Exercise instructions —
Rewrite everything from the line containing "The height and width of the screenshot is (596, 1024)." down to the line containing "point(669,829)", with both of those lines included and the requests kept, increasing every coordinate in the answers by 45. Return only those rows.

--------------------

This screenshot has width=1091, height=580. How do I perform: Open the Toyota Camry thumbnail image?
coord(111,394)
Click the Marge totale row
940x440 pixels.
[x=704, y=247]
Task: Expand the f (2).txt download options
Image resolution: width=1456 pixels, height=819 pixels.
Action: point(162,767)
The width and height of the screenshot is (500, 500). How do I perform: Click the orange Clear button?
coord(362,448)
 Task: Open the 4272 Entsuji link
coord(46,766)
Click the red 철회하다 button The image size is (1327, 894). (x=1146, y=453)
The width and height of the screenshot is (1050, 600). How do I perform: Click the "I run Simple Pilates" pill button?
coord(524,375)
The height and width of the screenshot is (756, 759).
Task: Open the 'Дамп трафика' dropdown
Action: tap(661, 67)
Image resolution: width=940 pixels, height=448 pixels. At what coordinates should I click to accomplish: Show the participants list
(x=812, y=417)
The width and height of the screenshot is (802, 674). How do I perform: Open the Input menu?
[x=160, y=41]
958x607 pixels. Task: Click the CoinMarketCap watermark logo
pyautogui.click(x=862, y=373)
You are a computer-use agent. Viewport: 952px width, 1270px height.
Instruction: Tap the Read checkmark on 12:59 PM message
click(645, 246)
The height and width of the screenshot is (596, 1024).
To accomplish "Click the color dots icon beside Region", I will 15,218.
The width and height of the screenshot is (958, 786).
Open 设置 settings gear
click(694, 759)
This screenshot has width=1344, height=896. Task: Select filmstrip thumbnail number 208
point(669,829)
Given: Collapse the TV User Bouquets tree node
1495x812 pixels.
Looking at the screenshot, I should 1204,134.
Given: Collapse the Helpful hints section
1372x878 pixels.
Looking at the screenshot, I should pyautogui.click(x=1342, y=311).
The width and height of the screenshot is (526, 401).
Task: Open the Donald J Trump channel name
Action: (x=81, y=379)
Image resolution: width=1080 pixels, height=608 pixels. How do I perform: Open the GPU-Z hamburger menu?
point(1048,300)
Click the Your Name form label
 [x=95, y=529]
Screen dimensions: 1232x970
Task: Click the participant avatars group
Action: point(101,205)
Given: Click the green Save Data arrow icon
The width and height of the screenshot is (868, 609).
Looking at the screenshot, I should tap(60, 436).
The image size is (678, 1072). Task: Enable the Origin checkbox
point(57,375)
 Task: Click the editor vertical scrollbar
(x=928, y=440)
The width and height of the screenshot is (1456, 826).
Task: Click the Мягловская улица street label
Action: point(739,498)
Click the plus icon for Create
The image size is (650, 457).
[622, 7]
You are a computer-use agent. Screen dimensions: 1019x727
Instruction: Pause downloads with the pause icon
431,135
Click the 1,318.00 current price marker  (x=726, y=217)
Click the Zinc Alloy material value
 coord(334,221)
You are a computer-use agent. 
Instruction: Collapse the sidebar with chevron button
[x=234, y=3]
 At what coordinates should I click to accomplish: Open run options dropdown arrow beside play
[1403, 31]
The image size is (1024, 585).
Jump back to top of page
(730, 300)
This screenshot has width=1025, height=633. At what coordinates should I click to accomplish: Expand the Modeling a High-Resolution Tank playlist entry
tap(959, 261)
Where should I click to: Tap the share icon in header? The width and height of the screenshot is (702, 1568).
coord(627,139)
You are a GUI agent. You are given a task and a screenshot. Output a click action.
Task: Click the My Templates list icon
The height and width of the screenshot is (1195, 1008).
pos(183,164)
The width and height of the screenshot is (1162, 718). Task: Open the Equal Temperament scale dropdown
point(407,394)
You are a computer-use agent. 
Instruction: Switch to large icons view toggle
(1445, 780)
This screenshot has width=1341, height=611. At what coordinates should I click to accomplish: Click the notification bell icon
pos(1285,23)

--------------------

Task output —
The height and width of the screenshot is (596, 1024).
To accomplish "Click the color dots icon beside Region", I will 60,263.
The width and height of the screenshot is (958, 786).
Open 设置 settings gear
click(739, 804)
This screenshot has width=1344, height=896. Task: Select filmstrip thumbnail number 208
point(714,874)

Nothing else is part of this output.